About this exercise:
Taking the entries below from the top, restate each line exactly and end with the line containing "Task: Select date 11 on the time axis".
--
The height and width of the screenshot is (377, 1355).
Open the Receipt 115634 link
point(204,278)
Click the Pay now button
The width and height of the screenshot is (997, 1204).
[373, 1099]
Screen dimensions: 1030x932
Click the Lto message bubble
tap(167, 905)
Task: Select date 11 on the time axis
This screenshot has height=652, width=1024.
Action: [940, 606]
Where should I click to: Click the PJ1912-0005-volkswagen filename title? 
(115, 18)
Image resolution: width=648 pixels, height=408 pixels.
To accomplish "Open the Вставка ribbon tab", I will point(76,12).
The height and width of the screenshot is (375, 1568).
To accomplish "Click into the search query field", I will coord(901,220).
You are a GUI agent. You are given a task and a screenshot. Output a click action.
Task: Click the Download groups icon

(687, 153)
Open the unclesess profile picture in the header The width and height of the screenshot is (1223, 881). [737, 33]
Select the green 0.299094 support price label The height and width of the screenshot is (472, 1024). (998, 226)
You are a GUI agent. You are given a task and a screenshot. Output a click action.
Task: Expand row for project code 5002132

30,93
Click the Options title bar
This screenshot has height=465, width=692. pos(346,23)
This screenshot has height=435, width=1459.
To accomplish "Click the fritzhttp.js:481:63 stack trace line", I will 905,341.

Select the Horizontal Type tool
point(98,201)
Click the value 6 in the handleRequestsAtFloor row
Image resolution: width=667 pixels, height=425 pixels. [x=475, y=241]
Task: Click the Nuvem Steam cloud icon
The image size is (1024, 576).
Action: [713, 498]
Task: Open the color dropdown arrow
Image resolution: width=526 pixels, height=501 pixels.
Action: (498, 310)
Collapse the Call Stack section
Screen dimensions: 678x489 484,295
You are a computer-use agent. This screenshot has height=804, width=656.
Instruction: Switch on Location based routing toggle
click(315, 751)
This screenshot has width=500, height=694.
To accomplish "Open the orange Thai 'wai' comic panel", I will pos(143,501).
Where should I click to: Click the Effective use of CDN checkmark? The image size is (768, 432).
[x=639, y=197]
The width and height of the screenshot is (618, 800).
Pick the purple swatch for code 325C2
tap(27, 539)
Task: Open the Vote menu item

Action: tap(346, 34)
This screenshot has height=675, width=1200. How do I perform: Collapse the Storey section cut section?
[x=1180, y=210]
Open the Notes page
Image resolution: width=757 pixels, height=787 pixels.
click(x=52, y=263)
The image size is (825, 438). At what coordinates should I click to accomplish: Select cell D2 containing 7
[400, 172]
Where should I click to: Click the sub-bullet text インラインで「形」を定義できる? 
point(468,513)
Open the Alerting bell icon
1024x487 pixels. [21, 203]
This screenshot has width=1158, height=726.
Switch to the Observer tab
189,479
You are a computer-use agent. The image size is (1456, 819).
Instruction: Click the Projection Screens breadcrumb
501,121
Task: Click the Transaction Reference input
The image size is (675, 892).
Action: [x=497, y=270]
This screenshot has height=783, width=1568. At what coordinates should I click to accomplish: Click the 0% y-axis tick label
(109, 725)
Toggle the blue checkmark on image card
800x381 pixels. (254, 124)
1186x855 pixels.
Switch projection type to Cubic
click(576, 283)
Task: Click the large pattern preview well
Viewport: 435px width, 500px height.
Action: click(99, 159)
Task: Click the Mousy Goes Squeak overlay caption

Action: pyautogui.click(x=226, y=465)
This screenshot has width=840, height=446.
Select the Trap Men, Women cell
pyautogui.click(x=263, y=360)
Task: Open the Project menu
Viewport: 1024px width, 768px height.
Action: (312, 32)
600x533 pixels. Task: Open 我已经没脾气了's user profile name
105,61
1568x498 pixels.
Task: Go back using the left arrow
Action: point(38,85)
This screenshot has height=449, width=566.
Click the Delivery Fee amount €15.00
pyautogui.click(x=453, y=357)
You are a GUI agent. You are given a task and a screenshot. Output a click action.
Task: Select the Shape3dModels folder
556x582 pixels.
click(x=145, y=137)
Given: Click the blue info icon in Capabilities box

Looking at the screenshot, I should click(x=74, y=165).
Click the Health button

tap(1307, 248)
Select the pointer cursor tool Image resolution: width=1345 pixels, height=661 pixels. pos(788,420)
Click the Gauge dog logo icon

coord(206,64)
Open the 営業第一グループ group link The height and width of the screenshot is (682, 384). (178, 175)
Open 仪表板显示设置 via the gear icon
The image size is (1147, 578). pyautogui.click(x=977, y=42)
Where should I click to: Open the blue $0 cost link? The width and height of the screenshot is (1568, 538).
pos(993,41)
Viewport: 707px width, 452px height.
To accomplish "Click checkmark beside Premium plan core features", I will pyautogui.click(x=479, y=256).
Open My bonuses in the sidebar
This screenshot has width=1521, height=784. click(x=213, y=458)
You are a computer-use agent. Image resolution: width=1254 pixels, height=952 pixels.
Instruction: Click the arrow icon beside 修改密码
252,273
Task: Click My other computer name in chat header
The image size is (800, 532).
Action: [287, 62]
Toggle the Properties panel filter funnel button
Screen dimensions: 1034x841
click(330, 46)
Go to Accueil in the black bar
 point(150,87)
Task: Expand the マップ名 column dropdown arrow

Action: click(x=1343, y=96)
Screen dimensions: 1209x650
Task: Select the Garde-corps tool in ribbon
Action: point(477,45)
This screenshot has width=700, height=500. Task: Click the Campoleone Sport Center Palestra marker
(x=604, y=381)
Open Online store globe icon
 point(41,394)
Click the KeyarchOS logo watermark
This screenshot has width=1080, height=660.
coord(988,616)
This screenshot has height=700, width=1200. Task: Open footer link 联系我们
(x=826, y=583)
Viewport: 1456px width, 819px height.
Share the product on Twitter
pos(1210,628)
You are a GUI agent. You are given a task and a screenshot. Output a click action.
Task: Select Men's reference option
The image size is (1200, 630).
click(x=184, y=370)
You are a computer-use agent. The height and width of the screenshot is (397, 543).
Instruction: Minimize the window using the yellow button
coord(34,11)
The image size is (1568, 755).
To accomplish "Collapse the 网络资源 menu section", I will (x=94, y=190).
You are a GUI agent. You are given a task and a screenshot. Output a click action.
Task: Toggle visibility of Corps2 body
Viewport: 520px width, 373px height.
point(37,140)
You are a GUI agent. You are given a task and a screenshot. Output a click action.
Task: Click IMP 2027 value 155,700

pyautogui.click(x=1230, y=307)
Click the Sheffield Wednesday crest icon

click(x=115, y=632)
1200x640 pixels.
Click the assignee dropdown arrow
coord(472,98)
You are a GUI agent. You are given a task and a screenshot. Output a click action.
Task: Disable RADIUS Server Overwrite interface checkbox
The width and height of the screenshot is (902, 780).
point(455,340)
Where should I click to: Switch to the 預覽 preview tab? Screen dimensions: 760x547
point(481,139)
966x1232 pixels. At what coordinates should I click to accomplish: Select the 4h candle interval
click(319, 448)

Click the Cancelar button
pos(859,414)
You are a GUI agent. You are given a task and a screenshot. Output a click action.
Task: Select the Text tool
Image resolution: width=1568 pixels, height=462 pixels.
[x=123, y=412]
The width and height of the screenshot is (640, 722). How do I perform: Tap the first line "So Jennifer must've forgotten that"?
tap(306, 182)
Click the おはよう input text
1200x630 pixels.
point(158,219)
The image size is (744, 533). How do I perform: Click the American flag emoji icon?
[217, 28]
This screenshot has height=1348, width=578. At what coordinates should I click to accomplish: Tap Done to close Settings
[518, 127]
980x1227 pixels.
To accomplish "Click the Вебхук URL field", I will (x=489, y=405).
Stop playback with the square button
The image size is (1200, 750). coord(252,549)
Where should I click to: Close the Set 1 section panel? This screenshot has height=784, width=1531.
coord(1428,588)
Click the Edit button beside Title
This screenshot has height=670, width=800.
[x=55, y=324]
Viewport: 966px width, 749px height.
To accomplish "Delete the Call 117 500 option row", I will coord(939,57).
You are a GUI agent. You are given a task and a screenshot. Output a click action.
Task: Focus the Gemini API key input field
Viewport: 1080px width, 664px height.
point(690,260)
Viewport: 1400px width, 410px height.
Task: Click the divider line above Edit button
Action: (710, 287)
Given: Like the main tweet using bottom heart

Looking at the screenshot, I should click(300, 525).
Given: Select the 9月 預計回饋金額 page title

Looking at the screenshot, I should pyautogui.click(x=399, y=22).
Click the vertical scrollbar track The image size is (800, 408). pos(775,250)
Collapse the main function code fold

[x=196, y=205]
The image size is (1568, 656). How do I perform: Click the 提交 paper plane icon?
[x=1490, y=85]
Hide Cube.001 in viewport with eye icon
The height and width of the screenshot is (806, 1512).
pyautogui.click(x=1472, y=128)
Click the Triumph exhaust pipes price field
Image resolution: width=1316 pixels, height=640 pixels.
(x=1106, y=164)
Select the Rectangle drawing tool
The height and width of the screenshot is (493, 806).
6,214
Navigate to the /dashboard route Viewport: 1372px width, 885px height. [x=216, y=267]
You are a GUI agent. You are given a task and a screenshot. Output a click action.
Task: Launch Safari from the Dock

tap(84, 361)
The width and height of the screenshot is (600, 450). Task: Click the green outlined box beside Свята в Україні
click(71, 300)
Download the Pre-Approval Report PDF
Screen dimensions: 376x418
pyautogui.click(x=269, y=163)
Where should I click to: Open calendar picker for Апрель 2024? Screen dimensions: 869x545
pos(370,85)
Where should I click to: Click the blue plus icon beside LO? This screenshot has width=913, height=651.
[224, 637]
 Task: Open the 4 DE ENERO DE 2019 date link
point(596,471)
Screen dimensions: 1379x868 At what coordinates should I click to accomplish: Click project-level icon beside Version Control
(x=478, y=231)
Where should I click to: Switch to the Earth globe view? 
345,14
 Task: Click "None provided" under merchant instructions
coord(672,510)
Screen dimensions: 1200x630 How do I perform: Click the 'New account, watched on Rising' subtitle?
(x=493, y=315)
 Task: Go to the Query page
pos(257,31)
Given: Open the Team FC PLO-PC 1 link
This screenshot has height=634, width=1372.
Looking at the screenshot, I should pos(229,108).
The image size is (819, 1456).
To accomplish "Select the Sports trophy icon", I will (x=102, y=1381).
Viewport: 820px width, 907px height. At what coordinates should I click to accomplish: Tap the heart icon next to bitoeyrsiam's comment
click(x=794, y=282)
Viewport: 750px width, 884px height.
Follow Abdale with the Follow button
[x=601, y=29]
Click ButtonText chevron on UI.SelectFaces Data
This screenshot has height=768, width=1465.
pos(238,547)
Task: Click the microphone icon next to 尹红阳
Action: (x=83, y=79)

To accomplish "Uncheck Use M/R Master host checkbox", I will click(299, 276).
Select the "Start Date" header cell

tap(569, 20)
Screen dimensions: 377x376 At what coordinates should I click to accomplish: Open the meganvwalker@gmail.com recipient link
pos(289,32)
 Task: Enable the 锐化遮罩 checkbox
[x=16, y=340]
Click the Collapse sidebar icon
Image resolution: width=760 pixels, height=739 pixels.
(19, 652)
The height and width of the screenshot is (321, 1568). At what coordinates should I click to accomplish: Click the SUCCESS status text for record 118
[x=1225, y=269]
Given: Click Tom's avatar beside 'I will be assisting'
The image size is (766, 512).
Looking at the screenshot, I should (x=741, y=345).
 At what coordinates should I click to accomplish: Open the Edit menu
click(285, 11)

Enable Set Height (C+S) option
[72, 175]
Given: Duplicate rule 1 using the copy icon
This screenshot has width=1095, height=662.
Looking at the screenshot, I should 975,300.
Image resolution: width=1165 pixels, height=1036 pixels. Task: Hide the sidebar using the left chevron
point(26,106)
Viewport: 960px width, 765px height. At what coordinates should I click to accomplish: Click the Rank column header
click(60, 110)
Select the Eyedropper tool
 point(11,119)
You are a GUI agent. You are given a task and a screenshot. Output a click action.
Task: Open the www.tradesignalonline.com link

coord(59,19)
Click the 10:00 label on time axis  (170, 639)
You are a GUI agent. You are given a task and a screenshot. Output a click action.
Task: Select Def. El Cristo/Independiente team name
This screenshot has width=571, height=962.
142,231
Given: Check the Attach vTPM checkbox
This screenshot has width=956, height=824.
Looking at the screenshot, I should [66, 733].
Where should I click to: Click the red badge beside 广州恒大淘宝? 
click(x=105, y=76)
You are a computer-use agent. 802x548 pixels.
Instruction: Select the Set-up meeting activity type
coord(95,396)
--
Completed exercise:
The height and width of the screenshot is (377, 1355).
Open the Receipt 115634 link
point(204,278)
Click the Pay now button
The width and height of the screenshot is (997, 1204).
[373, 1099]
Screen dimensions: 1030x932
Click the Lto message bubble
tap(167, 905)
Task: Select date 11 on the time axis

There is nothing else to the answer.